▶ **WHAT YOU NEED TO DO**: Please lay out the data as a JSON list of strings, one string per line, from the line with "You are a computer-use agent. This" up to and including the line with "Screen dimensions: 338x271", and leave out any blank lines.

▶ **Element and text location data**:
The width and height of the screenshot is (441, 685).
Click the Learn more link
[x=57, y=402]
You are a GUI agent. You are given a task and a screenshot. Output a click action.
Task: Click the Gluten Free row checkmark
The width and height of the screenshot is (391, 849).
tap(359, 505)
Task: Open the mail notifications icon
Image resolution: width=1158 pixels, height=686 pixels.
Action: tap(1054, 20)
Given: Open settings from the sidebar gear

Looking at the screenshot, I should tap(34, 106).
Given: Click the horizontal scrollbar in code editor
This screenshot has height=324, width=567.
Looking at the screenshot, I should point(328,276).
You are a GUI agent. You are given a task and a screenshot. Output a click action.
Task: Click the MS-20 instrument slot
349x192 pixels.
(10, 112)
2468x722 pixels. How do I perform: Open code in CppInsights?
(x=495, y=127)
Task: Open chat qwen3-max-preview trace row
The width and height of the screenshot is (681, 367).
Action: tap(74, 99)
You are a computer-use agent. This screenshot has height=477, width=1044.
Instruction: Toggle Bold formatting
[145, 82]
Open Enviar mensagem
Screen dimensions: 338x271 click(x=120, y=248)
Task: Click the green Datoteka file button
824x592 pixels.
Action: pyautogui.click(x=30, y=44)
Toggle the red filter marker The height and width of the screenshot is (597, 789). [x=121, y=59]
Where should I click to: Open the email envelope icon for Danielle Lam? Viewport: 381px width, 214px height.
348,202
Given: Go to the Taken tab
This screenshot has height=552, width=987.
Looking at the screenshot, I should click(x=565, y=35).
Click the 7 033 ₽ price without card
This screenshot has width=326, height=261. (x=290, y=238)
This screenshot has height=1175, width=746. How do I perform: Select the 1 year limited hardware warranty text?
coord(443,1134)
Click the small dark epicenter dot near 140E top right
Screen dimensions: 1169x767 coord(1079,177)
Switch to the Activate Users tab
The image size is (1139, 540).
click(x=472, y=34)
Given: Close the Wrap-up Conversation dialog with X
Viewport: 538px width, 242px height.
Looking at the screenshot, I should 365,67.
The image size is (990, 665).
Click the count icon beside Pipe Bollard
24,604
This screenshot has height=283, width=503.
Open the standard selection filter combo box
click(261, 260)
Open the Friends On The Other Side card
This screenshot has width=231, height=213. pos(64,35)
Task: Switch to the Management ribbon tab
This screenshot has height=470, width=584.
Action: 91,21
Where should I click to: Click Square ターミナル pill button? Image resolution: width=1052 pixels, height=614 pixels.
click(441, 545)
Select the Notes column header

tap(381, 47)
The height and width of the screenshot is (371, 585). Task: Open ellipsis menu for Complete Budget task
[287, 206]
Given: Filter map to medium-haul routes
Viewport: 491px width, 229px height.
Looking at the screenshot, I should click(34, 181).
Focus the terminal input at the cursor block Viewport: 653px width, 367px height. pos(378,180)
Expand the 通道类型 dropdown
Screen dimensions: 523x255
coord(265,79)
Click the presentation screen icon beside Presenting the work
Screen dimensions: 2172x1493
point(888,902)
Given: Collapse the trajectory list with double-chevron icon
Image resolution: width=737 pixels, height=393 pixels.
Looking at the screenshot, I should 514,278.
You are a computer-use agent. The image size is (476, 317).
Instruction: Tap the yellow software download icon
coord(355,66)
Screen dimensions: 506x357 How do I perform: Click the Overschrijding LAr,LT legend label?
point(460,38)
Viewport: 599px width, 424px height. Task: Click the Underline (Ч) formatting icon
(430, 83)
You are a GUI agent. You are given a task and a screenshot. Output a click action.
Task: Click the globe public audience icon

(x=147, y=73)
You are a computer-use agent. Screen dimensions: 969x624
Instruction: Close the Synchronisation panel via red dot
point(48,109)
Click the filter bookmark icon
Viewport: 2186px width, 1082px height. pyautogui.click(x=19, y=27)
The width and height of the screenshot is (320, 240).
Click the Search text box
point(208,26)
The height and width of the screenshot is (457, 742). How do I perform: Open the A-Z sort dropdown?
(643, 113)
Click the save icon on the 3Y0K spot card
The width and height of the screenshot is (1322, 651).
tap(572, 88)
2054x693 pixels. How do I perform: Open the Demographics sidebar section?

▶ **CORRECT OUTPUT**:
[
  "You are a computer-use agent. This screenshot has height=477, width=1044.",
  "Instruction: Toggle Bold formatting",
  "[145, 82]",
  "Open Enviar mensagem",
  "Screen dimensions: 338x271 click(x=120, y=248)"
]